Cholera has claimed nearly 1,000 deaths in Haiti, the government reported Sunday.
The outbreak continues to devastate the Caribbean nation that is still recovering from the 7.0-magnitude earthquake from early this year.
According to the Haitian Ministry of Health, 917 people have died from cholera and more than 14,000 have been hospitalized.
"First the earthquake, then the cholera outbreak, and now ... severe weather here. All of it is testing the limits of Haiti," said Sabrina Pourmand-Nolen, World Vision's emergency program director in Haiti, in an earlier statement.
Cholera, caused by a particular bacterial infection, is most likely to occur in places where there is limited access to clean water or sanitation is poor. Flooding from Hurricane Tomas earlier this month exacerbated sanitary conditions in Haiti.
Aid groups have largely been focusing on prevention through hygiene education and soap distribution.

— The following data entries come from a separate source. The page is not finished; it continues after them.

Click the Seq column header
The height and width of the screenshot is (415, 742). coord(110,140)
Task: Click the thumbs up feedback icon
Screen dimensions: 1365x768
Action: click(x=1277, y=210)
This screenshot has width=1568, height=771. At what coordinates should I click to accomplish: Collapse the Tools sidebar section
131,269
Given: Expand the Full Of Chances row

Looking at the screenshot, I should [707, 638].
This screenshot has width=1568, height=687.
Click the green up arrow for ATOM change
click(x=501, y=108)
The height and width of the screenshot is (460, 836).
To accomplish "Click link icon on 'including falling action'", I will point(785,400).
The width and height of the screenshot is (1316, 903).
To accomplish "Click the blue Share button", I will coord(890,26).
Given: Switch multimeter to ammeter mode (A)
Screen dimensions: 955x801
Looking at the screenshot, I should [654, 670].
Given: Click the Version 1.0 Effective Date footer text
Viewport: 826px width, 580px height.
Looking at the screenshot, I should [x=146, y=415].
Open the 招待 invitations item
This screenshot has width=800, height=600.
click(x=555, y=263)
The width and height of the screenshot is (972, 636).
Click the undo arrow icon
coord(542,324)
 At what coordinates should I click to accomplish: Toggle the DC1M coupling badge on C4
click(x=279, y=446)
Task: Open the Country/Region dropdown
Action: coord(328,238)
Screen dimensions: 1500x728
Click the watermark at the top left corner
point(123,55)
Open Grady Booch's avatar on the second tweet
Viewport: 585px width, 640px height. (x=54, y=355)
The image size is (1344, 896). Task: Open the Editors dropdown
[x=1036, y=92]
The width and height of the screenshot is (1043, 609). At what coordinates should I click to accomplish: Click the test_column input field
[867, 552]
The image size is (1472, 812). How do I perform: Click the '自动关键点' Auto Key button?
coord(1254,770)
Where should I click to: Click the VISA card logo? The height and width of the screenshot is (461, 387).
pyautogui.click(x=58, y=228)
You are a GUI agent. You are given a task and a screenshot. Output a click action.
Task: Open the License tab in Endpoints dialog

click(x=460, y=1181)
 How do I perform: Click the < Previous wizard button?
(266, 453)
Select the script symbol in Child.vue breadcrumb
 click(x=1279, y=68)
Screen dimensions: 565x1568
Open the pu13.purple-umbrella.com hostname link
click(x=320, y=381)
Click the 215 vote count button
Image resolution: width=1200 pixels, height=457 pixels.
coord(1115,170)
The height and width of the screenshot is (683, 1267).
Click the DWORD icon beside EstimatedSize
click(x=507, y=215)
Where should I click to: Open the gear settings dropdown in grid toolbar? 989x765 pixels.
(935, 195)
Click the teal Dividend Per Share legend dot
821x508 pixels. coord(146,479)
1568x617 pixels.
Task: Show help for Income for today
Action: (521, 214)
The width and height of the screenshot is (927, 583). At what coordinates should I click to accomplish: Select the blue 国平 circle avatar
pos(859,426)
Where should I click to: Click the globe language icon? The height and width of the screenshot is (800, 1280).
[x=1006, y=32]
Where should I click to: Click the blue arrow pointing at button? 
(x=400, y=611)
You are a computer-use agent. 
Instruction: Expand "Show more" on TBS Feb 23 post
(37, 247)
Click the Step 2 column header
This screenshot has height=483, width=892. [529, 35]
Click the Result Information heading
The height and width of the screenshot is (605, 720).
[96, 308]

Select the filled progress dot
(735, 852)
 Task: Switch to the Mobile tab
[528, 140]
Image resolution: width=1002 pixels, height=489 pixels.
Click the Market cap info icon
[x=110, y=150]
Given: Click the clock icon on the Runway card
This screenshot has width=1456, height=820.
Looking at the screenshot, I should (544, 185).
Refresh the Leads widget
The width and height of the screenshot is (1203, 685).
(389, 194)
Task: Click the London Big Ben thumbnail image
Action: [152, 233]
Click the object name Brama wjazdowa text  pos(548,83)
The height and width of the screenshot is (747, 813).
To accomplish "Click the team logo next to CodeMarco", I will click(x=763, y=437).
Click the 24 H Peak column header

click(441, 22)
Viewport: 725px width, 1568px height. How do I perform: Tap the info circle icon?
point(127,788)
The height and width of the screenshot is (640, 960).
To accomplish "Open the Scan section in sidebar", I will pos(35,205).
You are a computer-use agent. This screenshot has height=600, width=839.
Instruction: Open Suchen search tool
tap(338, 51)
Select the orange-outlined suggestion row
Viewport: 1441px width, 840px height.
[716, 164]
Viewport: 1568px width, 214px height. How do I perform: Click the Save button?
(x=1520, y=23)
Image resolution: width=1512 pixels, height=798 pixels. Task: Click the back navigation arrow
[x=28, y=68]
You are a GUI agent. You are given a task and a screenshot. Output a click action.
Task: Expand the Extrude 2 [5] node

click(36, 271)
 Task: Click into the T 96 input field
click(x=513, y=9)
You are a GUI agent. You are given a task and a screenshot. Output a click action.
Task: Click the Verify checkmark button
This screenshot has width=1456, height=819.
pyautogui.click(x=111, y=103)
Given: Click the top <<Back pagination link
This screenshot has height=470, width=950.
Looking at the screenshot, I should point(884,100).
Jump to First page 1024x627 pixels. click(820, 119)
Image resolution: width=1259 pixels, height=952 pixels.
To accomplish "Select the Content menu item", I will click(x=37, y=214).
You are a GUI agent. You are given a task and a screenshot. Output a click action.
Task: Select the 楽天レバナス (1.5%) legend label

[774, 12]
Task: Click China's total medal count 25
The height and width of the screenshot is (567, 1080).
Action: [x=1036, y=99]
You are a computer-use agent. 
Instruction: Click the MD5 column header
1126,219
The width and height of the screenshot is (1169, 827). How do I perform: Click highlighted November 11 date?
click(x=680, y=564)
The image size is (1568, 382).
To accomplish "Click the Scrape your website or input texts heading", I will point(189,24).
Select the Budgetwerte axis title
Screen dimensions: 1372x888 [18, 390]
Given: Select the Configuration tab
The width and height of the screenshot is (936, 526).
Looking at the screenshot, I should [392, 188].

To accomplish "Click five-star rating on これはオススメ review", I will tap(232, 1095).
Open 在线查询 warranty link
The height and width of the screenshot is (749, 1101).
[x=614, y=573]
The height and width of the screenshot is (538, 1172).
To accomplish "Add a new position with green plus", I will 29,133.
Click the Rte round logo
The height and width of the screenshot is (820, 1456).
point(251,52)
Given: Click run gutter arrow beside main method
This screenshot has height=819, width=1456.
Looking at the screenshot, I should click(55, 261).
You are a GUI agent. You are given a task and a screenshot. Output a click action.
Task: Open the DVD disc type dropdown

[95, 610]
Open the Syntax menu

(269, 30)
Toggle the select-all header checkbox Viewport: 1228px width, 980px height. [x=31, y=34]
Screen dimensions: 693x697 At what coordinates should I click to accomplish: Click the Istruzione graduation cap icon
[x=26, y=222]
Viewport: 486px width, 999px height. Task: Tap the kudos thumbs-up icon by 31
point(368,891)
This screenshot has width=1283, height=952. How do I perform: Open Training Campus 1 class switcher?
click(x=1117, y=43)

Bright Hope is utilizing its indigenous church network and partners in Haiti to educate the Haitian community on sanitary measures that can prevent further outbreaks.
The network is also distributing rehydration supplies and medicines.
According to Bright Hope, the main treatment for Cholera is oral rehydration therapy, which can be achieved through a solution of salt, sugar and clean water, given in large doses.
"Please keep the Haitian people in your prayers as they face yet another life threatening challenge," President Craig H. Dyer said in a public appeal.